CAMPAIGNERS for better housing often find themselves at loggerheads with environmentalists in a debate that quickly degenerates into one side shouting 'nimby' while the other mutters darkly about 'concreting over the countryside'.

So it's good to see a report today from the CPRE today that shows it is possible to campaign for both at the same time. The Campaign to Protect Rural England has long recognised that sniping from the sidelines is not enough - although it is quite prepared to stick the boot in as it did yesterday over the loss of green belt land -  and that it needs to do something about urban England too.

The report argues that one of the key pressures on the countryside comes from an exodus of young families from cities in search of housing they can afford. Not providing enough family-sized accommodation causes social division within cities split into neighbourhoods very rich people and very poor,  as well as growing strain on the transport infrastructure and greater strain on the supply and price of accommodation in the countryside.

The key, says the CPRE, is to increase the density of new development in cities - and the political will to overcome public resistance to higher density caused by the mistakes of the 1960s and 1970s.
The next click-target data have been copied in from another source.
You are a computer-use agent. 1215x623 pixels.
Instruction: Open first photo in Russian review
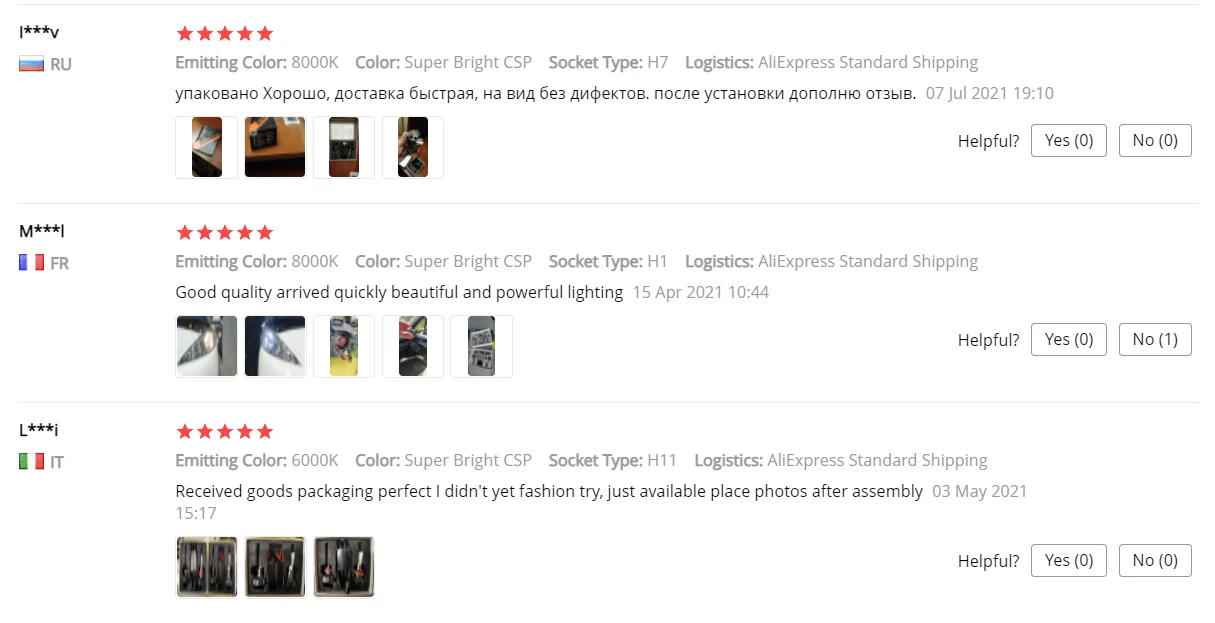point(206,147)
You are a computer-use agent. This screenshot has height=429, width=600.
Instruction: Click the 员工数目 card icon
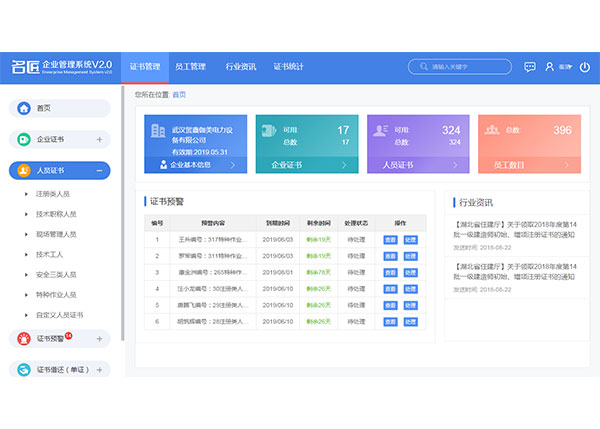point(489,130)
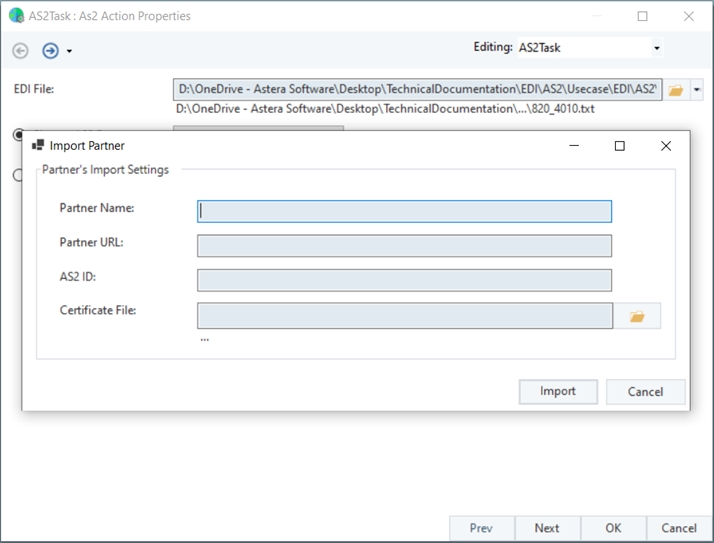Screen dimensions: 714x543
Task: Click the forward arrow navigation icon
Action: [x=50, y=50]
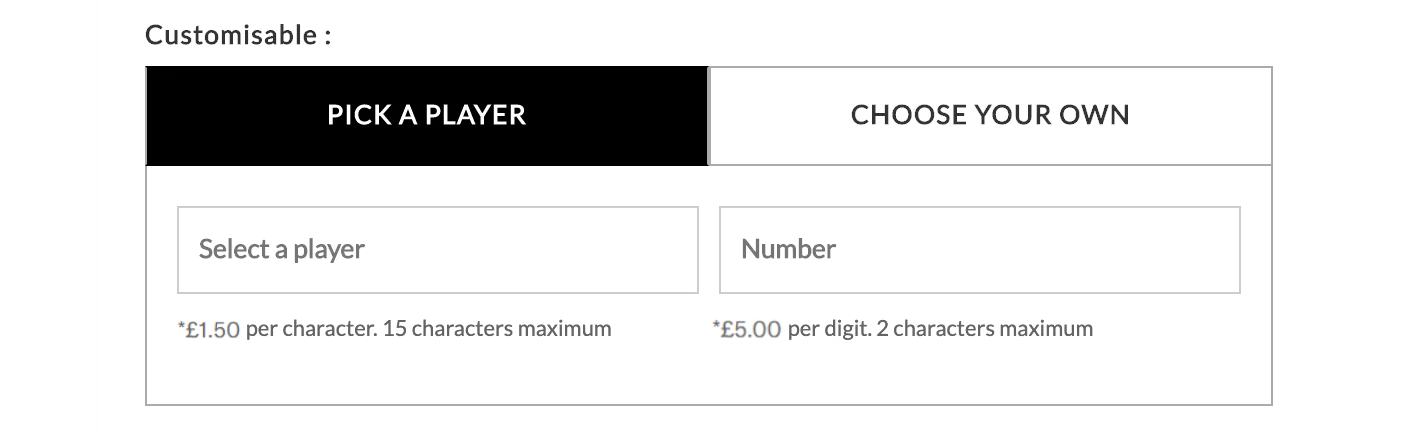
Task: Expand the Select a player dropdown
Action: click(x=437, y=249)
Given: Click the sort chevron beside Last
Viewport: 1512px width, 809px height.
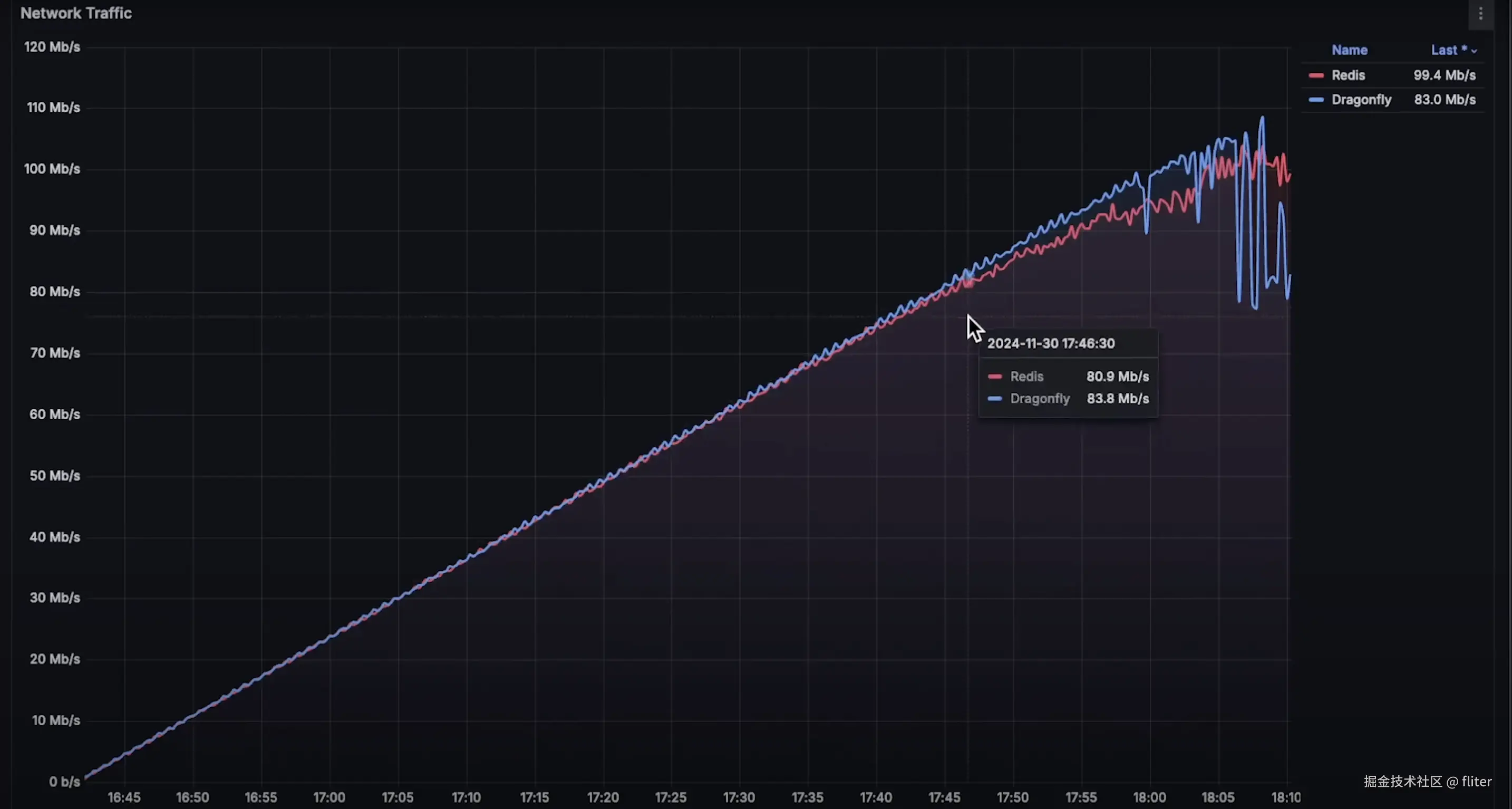Looking at the screenshot, I should [1474, 52].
It settles on a density of 50 dwellings per hectare - enough to support transport links within 10 minutes' walk - as opposed to the 30 typical in suburbs but points out that popular Georgian squares in London have a density of more like 80.

That sort of message chimes clearly with that of housing campaigners warning that the existing push for higher density has merely resulted in more one- and two-bed flats for buy-to-let investors and a dire shortage of family accommodation. New London mayor Boris Johnson also made that one of his housing priorities.
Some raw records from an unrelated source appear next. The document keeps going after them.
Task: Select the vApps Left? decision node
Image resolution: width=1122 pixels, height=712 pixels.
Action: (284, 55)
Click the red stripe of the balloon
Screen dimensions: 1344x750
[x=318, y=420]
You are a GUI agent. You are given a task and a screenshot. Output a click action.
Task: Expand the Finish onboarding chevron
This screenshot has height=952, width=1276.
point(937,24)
It's much less clear where the political muscle - let alone the will from developers or the money to fund the increased bill for affordable homes - will come from. But it's definitely a start.
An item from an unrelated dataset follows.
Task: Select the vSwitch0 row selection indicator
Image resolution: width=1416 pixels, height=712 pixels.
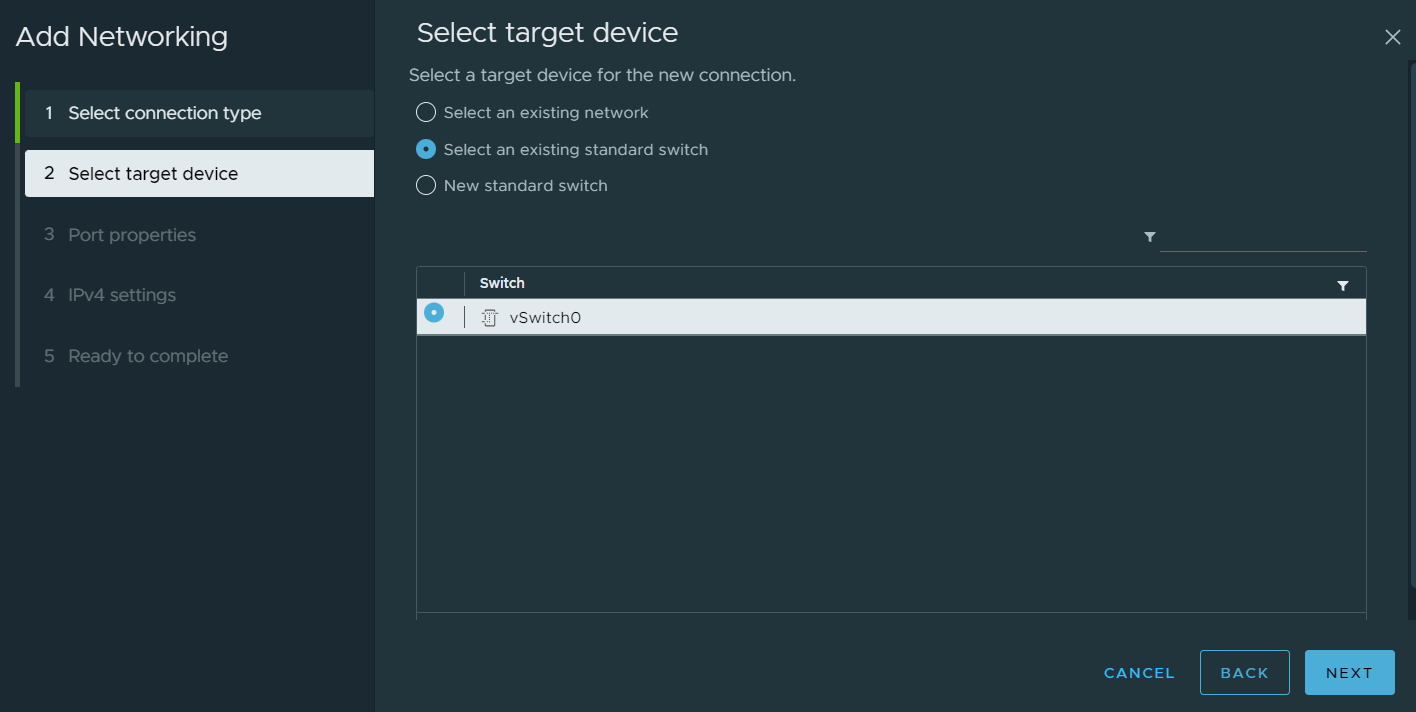Action: coord(434,312)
Posted by Jules Birch, May 8

Posted in Environment, Planning

Juggling act

26 March 2008 15:36


THE IDEA that the solution to delays in the planning system is to launch yet another review will strike many people as counter-intuitive. Yet it is an indication of the problems that remain that, despite the Barker and Eddington reviews, the householder development consents review and the Planning Bill that came out of them, another review is precisely what the government launched yesterday.

When one application for a housing development had to be delivered by forklift truck because 24 copies of every page were needed, it's hard not to see the point of a review concentrating on improving the process. This one will be conducted by Joanna Killian, chief executive of Essex County Council, and David Pretty, former group chief executive of Barratt.

That should help ensure that what housebuilders see as the source of the main obstacles to delivering new homes is tackled. The review was welcomed by the Stewart Baseley, executive chairman of the Home Builders Federation: 'Despite all the efforts made to date, the current planning system still takes far too long to identify appropriate sites for development and is riddled with unnecessary delays. The result is that applications take an average of 15 months from initial application to the end of the process – three or four times as long as a generation ago – and insufficient land to meet society’s housing needs is coming forward.'

However, planners responded with a plea not to throw out quality at the expense of speed. 'It will be a regressive step if, at the end of this review, we simply end up with another set of time-based performance indicators and no thought given to how to assess the value of the final decision,' said Rynd Smith, policy director of the Royal Town Planning Institute.

The planning system has to arbirtrate between the often competing needs for different scales of economic and community development, environmental conservation, and local democracy. That difficult juggling act is not going to go away. At the same time as communities secretary Hazel Blears announced the review she was also announcing a doubling in funding going to Planning Aid, the service that gives people advice to help them comment on [translation: object to] proposals and make representations [speak against] at inquiries.